This case is before the court on cross-motions for summary judgment. Plaintiff ("DuPont"), a domestic importer, contests the Defendant's ("Customs") appraisal of its imported chemical, diuron, on the basis of computed value rather than transaction value and the denial of duty-free entry under the Generalized System of Preferences ("GSP"). The statutes at issue are: 19 U.S.C. § 1401a(b)(1) (1994), 19 U.S.C. § 1401a(d)(1), 19 U.S.C. § 1401a(e)(1), and 19 U.S.C. § 2463 (1994).[1] Defendant moves for partial summary judgment on the theory that at the time of entry the information before Customs supported only computed value as a basis of appraisal and DuPont did not demonstrate that the diuron met the requirements of duty-free entry under the GSP. Defendant further *639 claims that DuPont is now estopped from presenting new evidence before the court that was not presented to Customs administratively. The court denies both Plaintiff's Motion for Summary Judgment and Defendant's Cross-Motion for Partial Summary Judgment. There are material issues of fact as to the proper appraisement of the imported diuron and Defendant's motion must be denied as a matter of law.

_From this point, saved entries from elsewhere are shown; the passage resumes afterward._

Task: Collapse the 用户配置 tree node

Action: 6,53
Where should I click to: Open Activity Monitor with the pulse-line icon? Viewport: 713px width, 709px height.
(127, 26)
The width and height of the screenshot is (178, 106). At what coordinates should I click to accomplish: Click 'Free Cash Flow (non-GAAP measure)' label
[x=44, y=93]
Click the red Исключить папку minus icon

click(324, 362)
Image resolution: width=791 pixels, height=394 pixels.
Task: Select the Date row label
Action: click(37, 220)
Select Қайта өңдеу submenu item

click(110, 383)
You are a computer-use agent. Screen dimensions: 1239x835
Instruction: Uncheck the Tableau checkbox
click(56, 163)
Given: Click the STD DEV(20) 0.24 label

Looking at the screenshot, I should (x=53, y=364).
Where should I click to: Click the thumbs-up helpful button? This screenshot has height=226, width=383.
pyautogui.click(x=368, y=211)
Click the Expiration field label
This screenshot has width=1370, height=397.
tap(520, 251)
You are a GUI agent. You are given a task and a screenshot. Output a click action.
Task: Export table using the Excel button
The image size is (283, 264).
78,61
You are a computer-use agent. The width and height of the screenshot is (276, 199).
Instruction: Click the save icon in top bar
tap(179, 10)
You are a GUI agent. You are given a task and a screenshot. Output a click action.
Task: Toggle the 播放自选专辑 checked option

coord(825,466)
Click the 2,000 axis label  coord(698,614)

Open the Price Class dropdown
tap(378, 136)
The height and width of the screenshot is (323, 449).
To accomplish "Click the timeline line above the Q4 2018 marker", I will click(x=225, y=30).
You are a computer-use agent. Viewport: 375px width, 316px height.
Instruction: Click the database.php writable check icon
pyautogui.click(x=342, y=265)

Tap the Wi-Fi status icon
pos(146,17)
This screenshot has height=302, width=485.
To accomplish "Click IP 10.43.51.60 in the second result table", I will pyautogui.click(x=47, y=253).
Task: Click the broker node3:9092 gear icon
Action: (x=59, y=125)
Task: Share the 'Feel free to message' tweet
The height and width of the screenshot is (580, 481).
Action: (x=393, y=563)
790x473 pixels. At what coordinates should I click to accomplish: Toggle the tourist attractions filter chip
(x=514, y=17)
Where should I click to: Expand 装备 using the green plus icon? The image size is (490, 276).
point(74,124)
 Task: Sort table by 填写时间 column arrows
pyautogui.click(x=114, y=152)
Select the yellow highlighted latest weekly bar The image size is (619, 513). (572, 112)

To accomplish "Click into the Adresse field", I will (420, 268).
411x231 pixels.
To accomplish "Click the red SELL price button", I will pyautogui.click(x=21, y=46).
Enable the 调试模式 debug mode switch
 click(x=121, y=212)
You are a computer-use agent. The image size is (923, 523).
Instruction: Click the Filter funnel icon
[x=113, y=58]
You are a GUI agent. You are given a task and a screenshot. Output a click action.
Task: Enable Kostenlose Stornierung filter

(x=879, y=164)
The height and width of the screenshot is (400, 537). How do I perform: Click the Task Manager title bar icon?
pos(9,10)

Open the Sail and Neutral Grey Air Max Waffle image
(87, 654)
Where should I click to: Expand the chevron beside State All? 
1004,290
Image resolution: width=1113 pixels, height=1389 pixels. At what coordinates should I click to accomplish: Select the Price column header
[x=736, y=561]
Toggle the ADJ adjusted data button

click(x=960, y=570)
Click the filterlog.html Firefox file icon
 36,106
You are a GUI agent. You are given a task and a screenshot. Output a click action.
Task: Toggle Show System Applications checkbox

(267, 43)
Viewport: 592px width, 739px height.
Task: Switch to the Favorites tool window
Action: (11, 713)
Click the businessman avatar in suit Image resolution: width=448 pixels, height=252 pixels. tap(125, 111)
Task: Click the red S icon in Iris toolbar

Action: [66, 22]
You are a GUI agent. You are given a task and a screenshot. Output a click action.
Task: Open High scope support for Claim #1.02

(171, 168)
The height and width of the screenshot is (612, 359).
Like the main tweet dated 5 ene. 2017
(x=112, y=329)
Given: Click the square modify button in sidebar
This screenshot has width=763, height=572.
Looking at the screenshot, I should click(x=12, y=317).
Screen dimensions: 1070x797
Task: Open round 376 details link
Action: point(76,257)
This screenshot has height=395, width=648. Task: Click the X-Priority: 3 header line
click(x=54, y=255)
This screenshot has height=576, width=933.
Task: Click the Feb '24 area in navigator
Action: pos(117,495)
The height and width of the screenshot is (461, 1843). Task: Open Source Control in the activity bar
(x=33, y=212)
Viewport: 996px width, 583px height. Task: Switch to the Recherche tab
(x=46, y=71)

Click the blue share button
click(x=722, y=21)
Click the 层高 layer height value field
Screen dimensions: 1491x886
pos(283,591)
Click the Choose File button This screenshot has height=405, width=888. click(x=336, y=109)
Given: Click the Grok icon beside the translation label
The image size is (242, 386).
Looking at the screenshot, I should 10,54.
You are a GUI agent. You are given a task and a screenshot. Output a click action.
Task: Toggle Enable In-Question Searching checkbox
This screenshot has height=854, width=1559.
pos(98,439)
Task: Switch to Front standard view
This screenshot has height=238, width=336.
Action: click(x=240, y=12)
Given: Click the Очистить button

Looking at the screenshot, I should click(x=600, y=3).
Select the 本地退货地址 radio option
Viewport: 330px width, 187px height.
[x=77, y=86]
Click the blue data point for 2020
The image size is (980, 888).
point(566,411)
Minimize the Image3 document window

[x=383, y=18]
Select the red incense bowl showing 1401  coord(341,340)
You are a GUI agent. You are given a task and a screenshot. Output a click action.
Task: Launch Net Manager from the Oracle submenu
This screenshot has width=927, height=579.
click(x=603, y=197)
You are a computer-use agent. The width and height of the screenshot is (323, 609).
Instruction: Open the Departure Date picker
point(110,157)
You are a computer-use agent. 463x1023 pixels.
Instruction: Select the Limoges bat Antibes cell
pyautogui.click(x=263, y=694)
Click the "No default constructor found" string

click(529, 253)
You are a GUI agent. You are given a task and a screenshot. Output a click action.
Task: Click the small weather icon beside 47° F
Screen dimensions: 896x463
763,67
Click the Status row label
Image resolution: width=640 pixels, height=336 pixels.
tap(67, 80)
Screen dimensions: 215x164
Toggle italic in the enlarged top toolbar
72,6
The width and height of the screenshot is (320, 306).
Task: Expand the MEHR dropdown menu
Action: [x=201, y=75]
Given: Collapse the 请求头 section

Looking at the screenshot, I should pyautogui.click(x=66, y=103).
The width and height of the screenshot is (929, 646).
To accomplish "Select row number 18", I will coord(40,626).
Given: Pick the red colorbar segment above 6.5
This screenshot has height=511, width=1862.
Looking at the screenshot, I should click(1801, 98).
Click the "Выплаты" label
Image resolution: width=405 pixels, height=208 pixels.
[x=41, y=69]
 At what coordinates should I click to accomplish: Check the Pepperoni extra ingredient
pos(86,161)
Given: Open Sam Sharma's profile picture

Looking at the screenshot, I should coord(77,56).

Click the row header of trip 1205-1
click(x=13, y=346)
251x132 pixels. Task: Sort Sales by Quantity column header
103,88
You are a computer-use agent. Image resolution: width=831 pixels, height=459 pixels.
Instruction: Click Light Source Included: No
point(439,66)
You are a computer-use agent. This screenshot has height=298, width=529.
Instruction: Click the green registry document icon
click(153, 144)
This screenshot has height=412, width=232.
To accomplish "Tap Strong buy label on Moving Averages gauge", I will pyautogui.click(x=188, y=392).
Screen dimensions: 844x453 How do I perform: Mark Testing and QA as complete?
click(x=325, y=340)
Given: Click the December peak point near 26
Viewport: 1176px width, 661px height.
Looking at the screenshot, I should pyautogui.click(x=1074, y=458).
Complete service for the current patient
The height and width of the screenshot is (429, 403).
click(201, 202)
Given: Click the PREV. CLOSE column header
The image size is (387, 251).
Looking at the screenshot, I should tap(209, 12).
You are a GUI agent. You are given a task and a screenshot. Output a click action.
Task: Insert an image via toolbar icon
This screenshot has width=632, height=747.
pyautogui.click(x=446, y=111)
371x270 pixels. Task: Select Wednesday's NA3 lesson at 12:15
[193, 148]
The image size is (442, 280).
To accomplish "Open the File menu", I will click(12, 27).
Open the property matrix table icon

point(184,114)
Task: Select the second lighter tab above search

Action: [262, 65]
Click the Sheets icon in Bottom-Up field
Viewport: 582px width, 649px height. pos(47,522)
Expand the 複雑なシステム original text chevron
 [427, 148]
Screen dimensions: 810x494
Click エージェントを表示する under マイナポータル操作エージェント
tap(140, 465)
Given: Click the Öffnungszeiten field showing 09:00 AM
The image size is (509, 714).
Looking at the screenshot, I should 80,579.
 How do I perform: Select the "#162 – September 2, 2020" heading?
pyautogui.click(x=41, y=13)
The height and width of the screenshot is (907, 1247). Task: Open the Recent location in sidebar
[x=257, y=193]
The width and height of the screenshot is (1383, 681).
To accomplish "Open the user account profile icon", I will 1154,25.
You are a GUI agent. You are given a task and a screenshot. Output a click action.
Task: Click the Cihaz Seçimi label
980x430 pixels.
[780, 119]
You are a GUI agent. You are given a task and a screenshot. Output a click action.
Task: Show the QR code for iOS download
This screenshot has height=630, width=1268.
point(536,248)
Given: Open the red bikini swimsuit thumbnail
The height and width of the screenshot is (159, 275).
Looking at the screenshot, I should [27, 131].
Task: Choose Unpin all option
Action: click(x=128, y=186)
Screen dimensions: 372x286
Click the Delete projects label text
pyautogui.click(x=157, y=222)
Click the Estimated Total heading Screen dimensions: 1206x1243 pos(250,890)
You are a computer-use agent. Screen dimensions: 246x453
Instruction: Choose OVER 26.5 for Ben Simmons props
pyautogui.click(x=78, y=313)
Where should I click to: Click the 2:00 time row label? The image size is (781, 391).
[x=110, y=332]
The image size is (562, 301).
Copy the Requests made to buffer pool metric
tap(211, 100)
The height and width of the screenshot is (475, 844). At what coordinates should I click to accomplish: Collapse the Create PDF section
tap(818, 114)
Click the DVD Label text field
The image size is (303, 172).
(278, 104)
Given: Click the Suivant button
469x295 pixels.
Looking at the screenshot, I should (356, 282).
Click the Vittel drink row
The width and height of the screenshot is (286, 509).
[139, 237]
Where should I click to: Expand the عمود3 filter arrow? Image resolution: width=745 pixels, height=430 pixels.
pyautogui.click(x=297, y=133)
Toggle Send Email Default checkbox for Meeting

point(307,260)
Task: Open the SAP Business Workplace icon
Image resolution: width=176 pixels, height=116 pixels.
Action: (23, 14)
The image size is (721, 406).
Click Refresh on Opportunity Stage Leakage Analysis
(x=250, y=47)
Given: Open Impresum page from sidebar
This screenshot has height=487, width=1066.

This court has jurisdiction under 28 U.S.C. § 1581(a) (1994), which provides for judicial review of a denied protest filed in accordance with the provisions of 19 U.S.C. § 1514 (1994).
At issue before this court is the importation of the agricultural herbicide "diuron technical" or "diuron flake" ("diuron"). Pl.'s Statement of Material Facts not in Dispute, at ¶ 1 ("Pl.'s Statement"); Def.'s Resp. to Pl.'s Statement of Material Facts not in Dispute, at ¶ 1 ("Def.'s Resp."). Diuron is produced from the chemical reaction of dichloropheny isocyanate ("DCPI") and dimethylamine, anhydrous ("DMA"). Pl.'s Statement, at ¶ 3; Def.'s Resp., at ¶ 3. Diuron is manufactured by DuPont's wholly owned subsidiary DuPont do Brasil ("do Brasil"). Pl.'s Statement, at ¶ 1; Def.'s Resp., at ¶ 1. Do Brazil, a Brazilian corporation, sold the diuron at issue to DuPont for [] per kilogram. Pl.'s Statement, at ¶ 6; Def.'s Resp., at ¶ 6. On April 5, 1995 DuPont imported the diuron into the United States. Pl.'s Statement, at ¶ 5; Def.'s Resp., at ¶ 5. DuPont claimed [] per kilogram as its declared value for the diuron. Pl.'s Statement, at ¶ 6; Def.'s Resp., at ¶ 6. It also claimed the imported diuron was a product or manufacture of a beneficiary developing country ("BDC") and asserted duty-free entry under the GSP. Id. Customs rejected DuPont's claims and used computed value to determine the appraised value of the diuron. Pl.'s Statement, at ¶ 11; Def.'s Resp., at ¶ 11. Customs valued the diuron at $6.35 per kilogram, denied duty-free entry, and liquidated the entry at a rate of 12.8 percent ad valorem. Plaintiff protested Customs' liquidation and, upon denial of its protest, commenced this action.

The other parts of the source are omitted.